You already stumbled at the baby step of calculating $${\partial \over \partial t} $$. I need to break down the problem in small steps for you such that you don't weasel out like your alter ego, Shubert. If you can't do it you might ask him to help you out.

Tach, I've been slightly less blunt than I might have otherwise been since you said you've got more than 20 published papers and I was giving you the benefit of the doubt but it seems you're either lying or whatever you're published in isn't anything to do with the topic at hand. All you're doing is throwing ad homs and avoiding entering any kind of detailed discussion. If you bother to check other threads you'll see Guest is more than capable of doing high level mathematics. Its up to him whether he wants to reveal much information about himself but through various PMs and emails I can state with complete certainty he knows his stuff, being a PhD in a particular area of mathematics.
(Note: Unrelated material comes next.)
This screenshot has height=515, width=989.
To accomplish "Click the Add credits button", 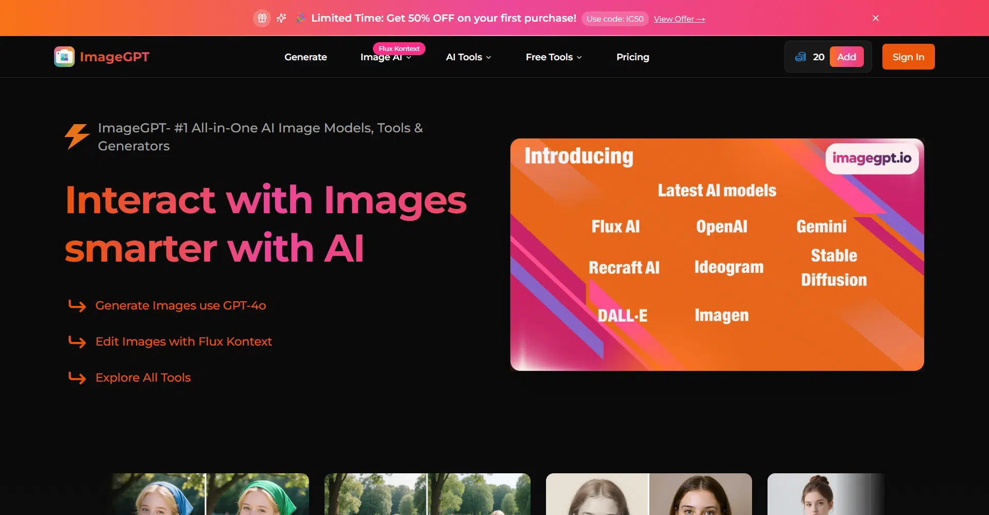I will pos(846,57).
If you're incapable of having a discussion then no matter how many papers you have and how many citations its pointless you being here. Presently I see no reason to think you have the capabilities to have published 20+ papers in reputable journals, at least in nothing related to this topic.

 

[Tach]

Where did Guest say that should be covariant? You've given an expression specifically in a particular set of coordinates, it is not a tensor expression.
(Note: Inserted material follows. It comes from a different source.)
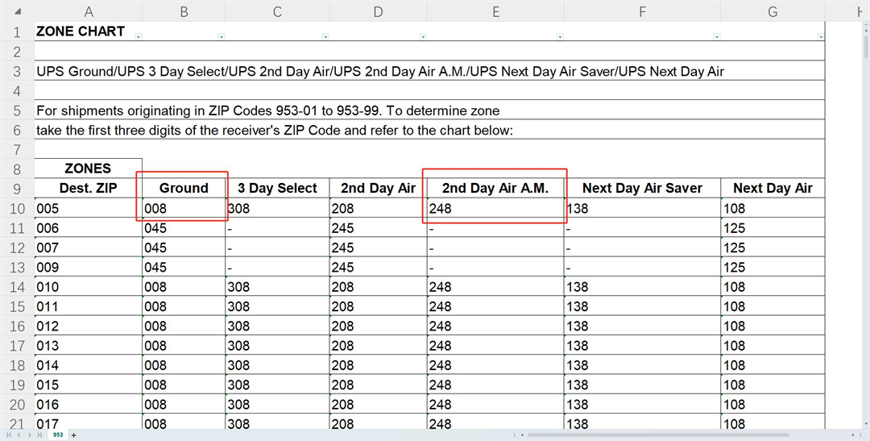This screenshot has width=870, height=441.
Task: Click the previous sheet navigation arrow
Action: [19, 435]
I have given you the benefit of the doubt as well on this one since I know that you are a good guy otherwise but I can see that you two go to the same university and that you are both making asses of yourselves the same exact way on THIS issue. The fact that you are both good guys doesn't change the fact that you are both stuck on the tensor formalism which in the case of Shubert theory CANNOT be applied. Let me prove that to you.

It follows from Maxwell's equations, which can be written covariantly, when you pick particular coordinates but there's no reason to think the form would remain the same if you do some general valid transformation.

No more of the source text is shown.